[WORK TO BE COMPLETED] Below is some data. Retype exactly the lines starting at the one with "The height and width of the screenshot is (569, 1568)." and ending at the one with "Given: Click the header/footer".
==== SOURCE MATERIAL
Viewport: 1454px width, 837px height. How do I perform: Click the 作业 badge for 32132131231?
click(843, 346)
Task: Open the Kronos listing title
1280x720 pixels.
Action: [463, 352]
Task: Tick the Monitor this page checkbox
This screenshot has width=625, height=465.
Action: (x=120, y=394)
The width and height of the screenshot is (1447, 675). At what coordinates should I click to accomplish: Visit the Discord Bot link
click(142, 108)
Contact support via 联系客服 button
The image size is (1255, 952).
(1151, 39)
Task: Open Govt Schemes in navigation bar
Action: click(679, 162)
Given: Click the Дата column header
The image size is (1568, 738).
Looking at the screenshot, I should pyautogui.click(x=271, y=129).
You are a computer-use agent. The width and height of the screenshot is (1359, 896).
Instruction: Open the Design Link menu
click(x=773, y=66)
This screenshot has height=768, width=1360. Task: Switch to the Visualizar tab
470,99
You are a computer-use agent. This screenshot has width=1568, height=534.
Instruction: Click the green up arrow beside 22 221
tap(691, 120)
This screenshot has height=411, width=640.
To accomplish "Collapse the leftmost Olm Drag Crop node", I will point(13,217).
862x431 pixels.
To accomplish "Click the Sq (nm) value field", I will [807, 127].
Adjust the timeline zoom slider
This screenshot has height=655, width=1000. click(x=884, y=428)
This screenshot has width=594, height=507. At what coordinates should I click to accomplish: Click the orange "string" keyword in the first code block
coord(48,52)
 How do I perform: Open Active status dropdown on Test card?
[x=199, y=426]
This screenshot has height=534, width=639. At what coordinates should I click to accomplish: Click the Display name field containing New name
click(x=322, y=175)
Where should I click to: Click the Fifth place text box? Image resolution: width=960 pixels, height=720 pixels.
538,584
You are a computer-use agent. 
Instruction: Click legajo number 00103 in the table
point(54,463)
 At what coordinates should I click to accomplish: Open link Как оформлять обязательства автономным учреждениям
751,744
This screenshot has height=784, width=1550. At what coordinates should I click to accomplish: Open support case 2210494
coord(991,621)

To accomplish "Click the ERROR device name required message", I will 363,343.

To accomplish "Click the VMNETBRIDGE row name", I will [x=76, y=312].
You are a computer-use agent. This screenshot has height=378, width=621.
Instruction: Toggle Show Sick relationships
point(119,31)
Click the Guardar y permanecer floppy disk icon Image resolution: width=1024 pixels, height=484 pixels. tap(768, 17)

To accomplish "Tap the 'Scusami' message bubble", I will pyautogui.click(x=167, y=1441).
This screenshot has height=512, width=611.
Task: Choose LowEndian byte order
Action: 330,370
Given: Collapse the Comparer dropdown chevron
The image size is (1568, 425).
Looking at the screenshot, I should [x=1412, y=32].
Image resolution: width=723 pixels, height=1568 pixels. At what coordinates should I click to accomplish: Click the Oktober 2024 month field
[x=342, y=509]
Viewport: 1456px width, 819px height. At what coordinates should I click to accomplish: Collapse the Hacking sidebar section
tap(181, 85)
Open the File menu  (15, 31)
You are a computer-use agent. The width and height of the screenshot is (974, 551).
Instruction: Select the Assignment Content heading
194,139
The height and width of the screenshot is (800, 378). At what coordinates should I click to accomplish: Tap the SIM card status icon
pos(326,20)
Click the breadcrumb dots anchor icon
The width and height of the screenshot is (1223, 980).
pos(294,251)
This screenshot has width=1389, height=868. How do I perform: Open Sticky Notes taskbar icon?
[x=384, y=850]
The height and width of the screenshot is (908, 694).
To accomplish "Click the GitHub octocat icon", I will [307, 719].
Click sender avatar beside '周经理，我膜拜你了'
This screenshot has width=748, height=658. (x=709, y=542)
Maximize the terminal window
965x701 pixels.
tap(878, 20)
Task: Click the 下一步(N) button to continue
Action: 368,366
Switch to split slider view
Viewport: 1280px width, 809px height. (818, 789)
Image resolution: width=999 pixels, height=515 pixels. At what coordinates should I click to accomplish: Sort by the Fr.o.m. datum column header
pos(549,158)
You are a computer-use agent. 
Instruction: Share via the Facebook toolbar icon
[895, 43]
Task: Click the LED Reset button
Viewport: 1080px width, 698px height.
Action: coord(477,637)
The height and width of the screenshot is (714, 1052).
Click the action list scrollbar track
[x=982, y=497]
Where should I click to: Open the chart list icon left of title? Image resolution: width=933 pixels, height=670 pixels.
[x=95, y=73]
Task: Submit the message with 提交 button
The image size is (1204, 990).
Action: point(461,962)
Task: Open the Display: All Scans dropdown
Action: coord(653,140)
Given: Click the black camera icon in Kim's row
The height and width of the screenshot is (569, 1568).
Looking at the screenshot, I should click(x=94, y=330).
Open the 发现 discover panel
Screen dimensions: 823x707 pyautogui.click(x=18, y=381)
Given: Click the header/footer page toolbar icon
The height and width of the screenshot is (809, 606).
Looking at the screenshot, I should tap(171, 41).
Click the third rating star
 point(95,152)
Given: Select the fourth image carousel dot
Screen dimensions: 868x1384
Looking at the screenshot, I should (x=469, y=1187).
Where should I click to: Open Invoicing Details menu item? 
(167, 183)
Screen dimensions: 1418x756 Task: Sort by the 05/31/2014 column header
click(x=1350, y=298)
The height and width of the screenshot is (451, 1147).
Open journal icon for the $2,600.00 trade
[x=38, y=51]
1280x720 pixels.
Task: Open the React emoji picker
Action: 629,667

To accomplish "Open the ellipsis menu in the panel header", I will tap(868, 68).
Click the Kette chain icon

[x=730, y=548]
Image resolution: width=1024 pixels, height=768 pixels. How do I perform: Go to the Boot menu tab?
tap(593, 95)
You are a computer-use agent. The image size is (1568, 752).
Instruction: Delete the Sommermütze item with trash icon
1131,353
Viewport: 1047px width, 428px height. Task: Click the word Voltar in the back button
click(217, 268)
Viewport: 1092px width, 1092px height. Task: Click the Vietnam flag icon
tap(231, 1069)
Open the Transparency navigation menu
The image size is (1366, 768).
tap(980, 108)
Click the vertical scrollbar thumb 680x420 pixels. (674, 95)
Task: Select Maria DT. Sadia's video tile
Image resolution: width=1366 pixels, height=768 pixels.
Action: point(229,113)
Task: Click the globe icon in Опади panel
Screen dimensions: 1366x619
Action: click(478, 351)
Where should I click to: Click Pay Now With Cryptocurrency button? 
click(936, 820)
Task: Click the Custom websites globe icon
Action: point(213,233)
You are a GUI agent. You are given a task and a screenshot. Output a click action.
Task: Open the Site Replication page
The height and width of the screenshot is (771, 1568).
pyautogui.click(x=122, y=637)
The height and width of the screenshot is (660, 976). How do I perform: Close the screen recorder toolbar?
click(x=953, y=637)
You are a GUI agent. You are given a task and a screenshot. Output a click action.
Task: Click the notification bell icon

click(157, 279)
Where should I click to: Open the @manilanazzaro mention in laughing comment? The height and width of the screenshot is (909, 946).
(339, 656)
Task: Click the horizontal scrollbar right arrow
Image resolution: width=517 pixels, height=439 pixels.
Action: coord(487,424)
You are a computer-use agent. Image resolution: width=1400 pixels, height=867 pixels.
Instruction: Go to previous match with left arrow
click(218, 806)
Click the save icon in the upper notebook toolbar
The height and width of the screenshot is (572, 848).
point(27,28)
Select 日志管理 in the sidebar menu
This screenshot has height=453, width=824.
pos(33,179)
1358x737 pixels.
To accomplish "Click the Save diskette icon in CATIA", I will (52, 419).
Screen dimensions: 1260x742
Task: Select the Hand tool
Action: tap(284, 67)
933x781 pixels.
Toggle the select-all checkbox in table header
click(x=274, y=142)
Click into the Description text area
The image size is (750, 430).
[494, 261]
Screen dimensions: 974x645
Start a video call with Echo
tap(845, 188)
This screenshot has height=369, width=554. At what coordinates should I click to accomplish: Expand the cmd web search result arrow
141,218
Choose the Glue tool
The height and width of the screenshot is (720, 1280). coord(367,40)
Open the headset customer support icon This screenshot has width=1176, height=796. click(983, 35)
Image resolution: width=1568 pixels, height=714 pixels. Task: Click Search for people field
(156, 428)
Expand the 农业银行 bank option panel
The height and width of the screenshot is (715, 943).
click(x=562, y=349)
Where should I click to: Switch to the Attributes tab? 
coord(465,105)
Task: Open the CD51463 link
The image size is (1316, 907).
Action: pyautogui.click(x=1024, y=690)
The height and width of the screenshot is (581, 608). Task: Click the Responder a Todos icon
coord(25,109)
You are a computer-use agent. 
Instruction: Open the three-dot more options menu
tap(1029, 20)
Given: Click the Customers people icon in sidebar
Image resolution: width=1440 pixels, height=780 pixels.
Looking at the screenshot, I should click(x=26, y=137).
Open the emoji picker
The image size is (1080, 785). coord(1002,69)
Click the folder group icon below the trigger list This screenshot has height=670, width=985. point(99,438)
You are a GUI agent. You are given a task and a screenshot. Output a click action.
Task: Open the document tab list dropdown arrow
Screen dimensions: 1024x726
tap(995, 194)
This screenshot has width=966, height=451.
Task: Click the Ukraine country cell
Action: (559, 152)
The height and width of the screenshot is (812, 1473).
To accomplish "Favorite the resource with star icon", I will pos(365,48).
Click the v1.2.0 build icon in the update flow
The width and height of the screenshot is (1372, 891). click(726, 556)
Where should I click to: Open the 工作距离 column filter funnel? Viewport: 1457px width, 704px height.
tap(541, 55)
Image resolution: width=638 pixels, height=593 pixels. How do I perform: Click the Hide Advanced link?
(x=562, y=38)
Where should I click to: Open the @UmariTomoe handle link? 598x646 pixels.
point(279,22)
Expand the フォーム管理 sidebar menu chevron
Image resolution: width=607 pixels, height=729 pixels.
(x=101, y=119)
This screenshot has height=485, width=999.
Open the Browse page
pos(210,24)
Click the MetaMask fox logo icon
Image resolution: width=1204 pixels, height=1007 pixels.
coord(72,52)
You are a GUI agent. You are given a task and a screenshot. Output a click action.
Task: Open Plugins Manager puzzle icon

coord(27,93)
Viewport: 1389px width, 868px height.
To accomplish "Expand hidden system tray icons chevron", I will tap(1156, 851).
========
[FINISHED TASK]
The height and width of the screenshot is (569, 1568).
Looking at the screenshot, I should click(x=94, y=330).
Open the 发现 discover panel
Screen dimensions: 823x707 pyautogui.click(x=18, y=381)
Given: Click the header/footer page toolbar icon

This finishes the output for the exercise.